The hall was a mass of twigs and leaves and bits of bark. Even the air was filled with bark—dry bark chips floating in a dusty haze, and a small bird or a very large insect suddenly whizzing up out of nowhere. Isolated pings! and ticks! and pops! rang out as different objects settled—a pane of glass falling from a window, something wooden landing on the wooden floor. I grabbed on to a broken-off branch and used it for support as I worked my way around it. It wasn’t clear to me yet what had happened. I was in a daze, maybe even in shock, and there was a lag in my comprehension. All I knew was that this forest was thicker in the living room, and that Dorothy was beyond that, in the sunporch, where I could see nothing but leaves, leaves, leaves, and branches as thick as my torso.
“Dorothy!”
No answer.
I was standing near the coffee table. I could make out one corner of it, the egg-and-dart molding around the rim, and wasn’t it interesting that the phrase “egg-and-dart” should come to me so handily. I looked toward the sunporch again and saw that I could never fight my way through that jungle, so I turned back, planning to go out the front door and around to the side of the house, to the outside entrance of the sunporch. On my way toward the hall, though, I passed the lamp table next to the sofa (the sofa invisible now), where the cordless telephone lay, littered with more bits of bark. I picked it up and pressed Talk. Miraculously, I heard a dial tone. I tried to punch in 911, but my hand was shaking so that I kept hitting the pound sign by accident. I had to redial twice before I finally connected. I put the phone to my ear.

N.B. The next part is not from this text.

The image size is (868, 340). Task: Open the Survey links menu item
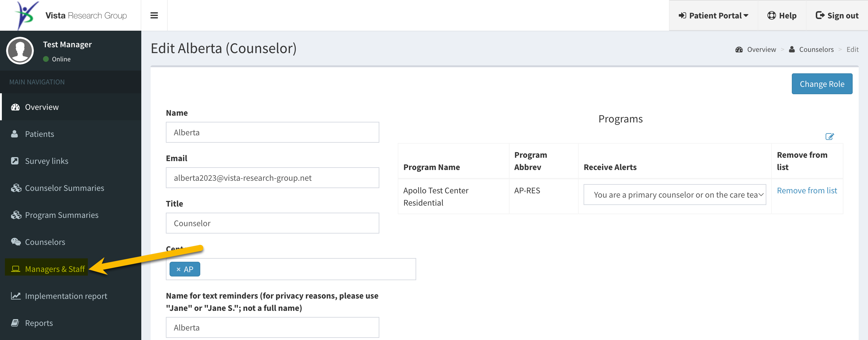47,161
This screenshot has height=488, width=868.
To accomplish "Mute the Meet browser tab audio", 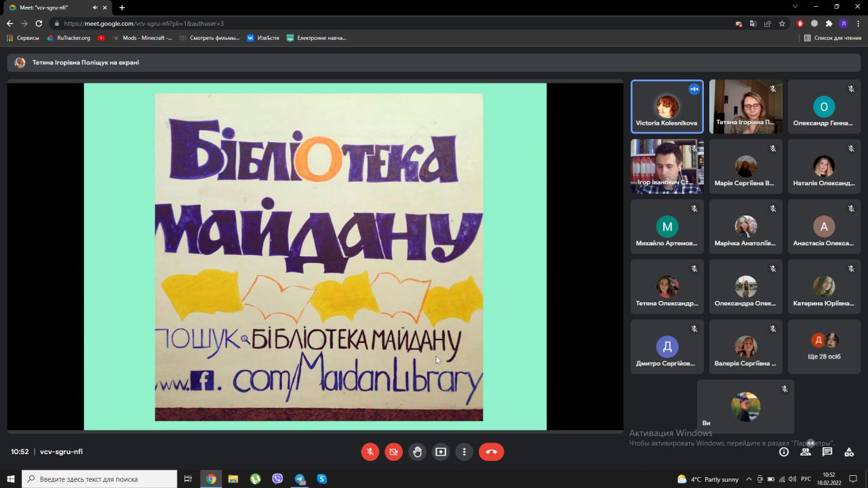I will point(94,7).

A woman said, “Please file an ambulance.”
“What?”
“Please file an ambulance.”
“What?”
“Police?” she said in a weary tone. “Fire? Or ambulance.”
“Oh, pol—pol—or—I don’t know! Fire! No, ambulance! Ambulance!”
“What is the problem, sir,” she said.
“A t-t-t-tree fell!” I said, and that was the first moment when I seemed to understand what had happened. “A tree fell on my house!”
She took down my information so slowly that her slowness seemed meant to be instructive, an example of how to behave. But I had things to do! I couldn’t stand here all day! I had read that 911 operators could detect a caller’s address with special equipment, and I failed to see why she was asking me all these questions she must already know the answers to. I said, “I have to go! I have to go!” which reminded me, absurdly, of a child needing to pee, and all at once it seemed to me that I did need to pee, and I wondered how long it would be before I could attend again to such a mundane task.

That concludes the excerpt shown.